→ **Problem 1**:
Summarize the LGIM divestment article in two sentences.
→ **Problem 2**:
Reproduce the part of the LGIM divestment article that opens with the words containing "These companies are" and closes with "well below 2°C.".
→ **Problem 3**:
Resume the LGIM divestment article from where it stops.

One of the world's largest asset managers Legal & General Investment Management (LGIM) is to ditch its holdings in four companies, including AIG and Industrial and Commercial Bank of China, due to "insufficient action to address the risks posed by climate change".

LGIM's latest annual Climate Impact Pledge report revealed today (15 June) that it will divest its holdings in Industrial and Commercial Bank of China, AIG, PPL Corporation and China Mengniu Dairy "for unsatisfactory responses to engagement and/or breaches of ‘red lines' around coal involvement, carbon disclosures or deforestation".

These companies are in addition to China Construction Bank, MetLife, Japan Post, KEPCO, ExxonMobil, Rosneft, Sysco, Hormel and Loblaw, all of which remain on LGIM's existing exclusion list and have yet to take the substantive actions required to warrant re-instatement.

Michelle Scrimgeour, chief executive, Legal & General Investment Management and co-chair of the UK Government's COP26 Business Leaders Group, said: "Climate change is one of the most critical sustainability issues we face and we fully support efforts to align the global financial system with a pathway well below 2°C.

We have made a strong commitment to push forward this agenda across the different parts of the investment chain, from our engagement with companies and policymakers through to our own investment process and LGIM's own commitment to net zero.

→ **Data excerpt**:

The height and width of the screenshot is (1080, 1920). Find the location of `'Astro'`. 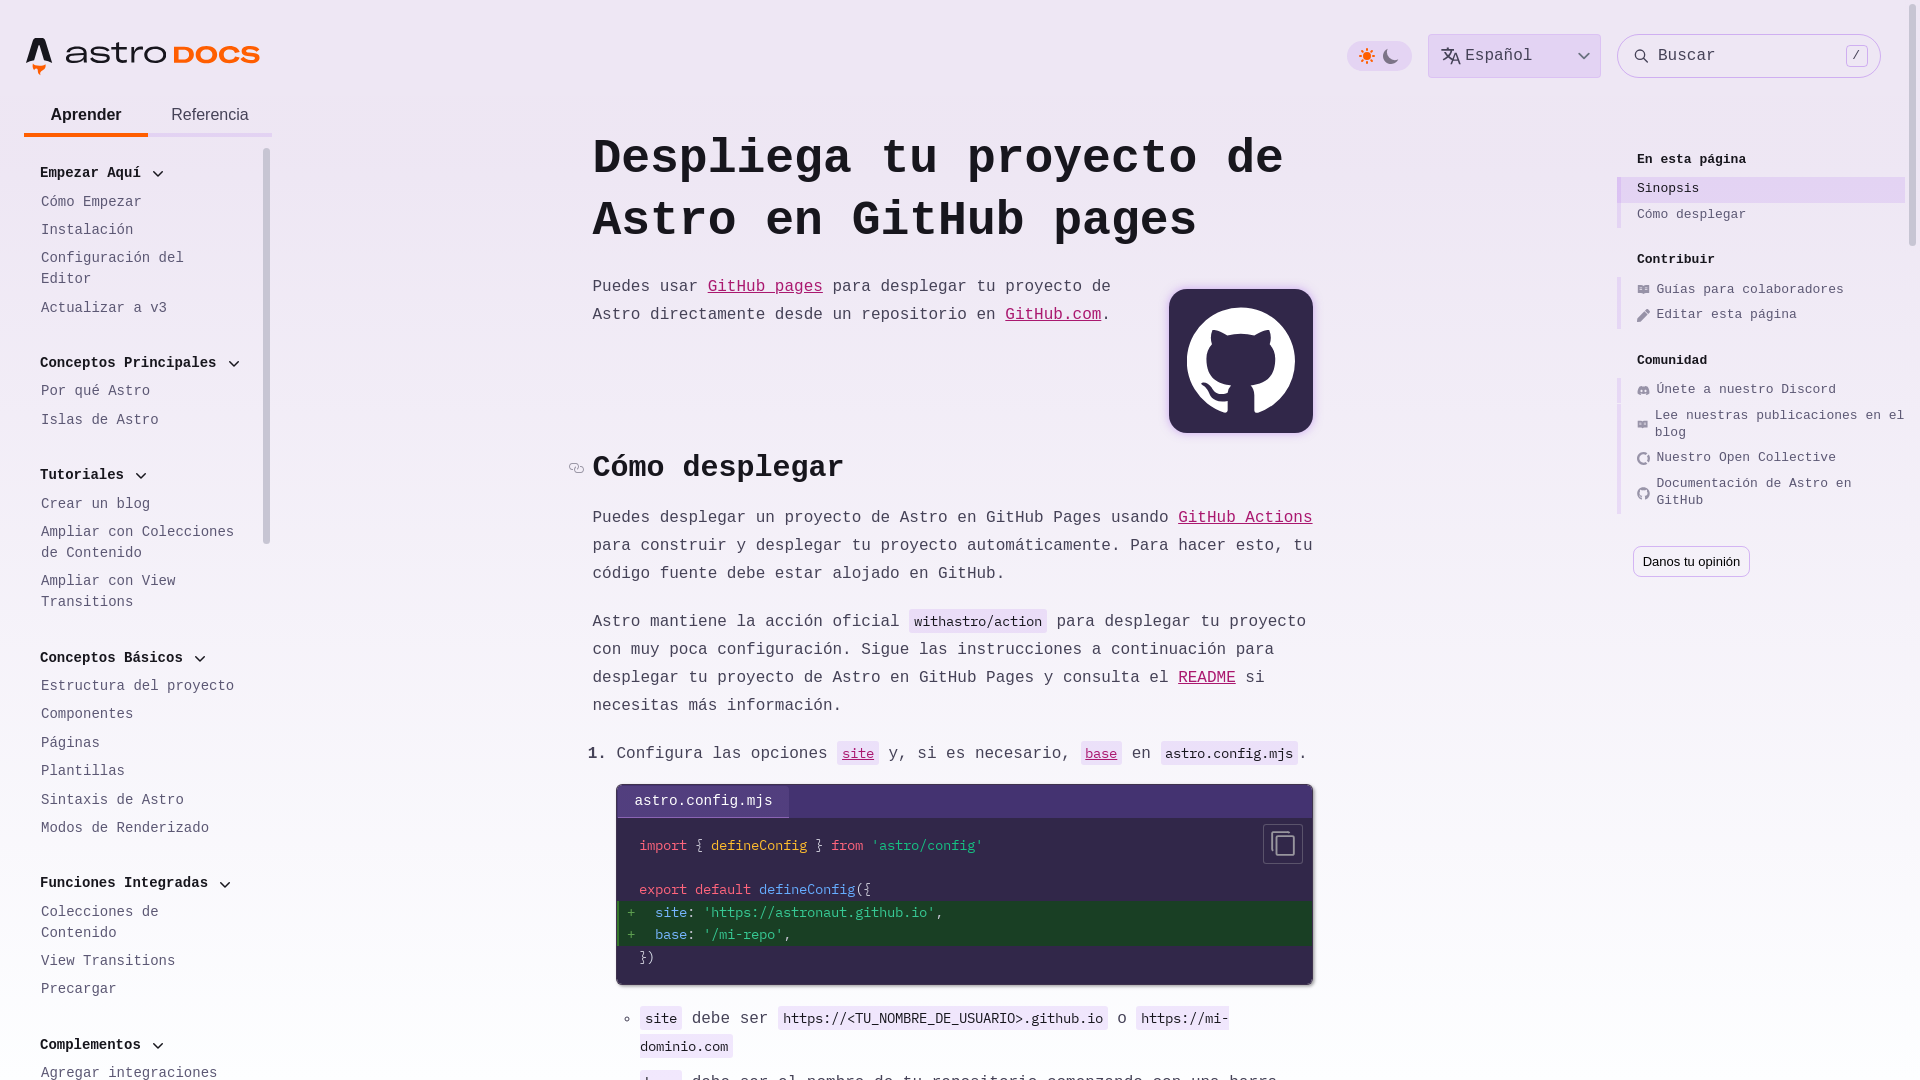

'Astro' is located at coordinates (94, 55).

→ **Written reply 1**:
Legal & General Investment Management (LGIM) will divest its holdings in Industrial and Commercial Bank of China, AIG, PPL Corporation and China Mengniu Dairy over insufficient action on the risks posed by climate change, as its annual Climate Impact Pledge report revealed on 15 June. These four join nine companies that remain on LGIM's existing exclusion list, and chief executive Michelle Scrimgeour said the firm fully supports efforts to align the global financial system with a pathway well below 2°C.

→ **Written reply 2**:
These companies are in addition to China Construction Bank, MetLife, Japan Post, KEPCO, ExxonMobil, Rosneft, Sysco, Hormel and Loblaw, all of which remain on LGIM's existing exclusion list and have yet to take the substantive actions required to warrant re-instatement.

Michelle Scrimgeour, chief executive, Legal & General Investment Management and co-chair of the UK Government's COP26 Business Leaders Group, said: "Climate change is one of the most critical sustainability issues we face and we fully support efforts to align the global financial system with a pathway well below 2°C.

→ **Written reply 3**:
She added: "Participating in forums like the COP26 Business Leaders Group, ahead of the pivotal climate conference in Glasgow later this year, has emphasised the necessity of coordinated action to address climate risk and steer society towards a sustainable future.

Progress cannot be made by acting in isolation and we, as investors, have a real role to play in the responsible allocation of capital and acting as stewards to our investee companies to encourage greater progress to meet our overall sustainability goals."

In the past year I have seen multiple ways in which we at LGIM are tackling the climate change challenge - coming together in forums such as this, as well as the Net Zero Asset Managers Alliance launched in December and most recently the Glasgow Financial Alliance for Net Zero."

Yasmine Svan, senior sustainability analyst at LGIM, added: "Improvements in data and analytics have allowed us to increase our coverage and to enforce what we consider to be minimum standards with regards to climate risk management, through expanded voting sanctions, supplemented by our in-depth engagement with pivotal sectors."

Launched in 2018, LGIM said this is the first Climate Impact Pledge report under its strengthened approach announced last year, which saw LGIM commit to expanding its engagement to 1,000 global companies in 15 climate-critical sectors, that are responsible for more than half of greenhouse-gas emissions from listed companies.

Companies falling short of LGIM's minimum standards will be subject to voting sanctions, as well as potential divestment from LGIM funds with £58bn in assets, including funds in the Future World fund range, and all auto-enrolment default funds in L&G Workplace Pensions and the L&G MasterTrust.

US food retailer Kroger, previously on its exclusion list, will be reinstated in relevant funds following improvements in its deforestation policies and disclosure, as well as efforts to promote plant-based products which have a lower climate impact.

It joins companies such as automaker Subaru and oil major Occidental Petroleum, that have been reinstated in previous years.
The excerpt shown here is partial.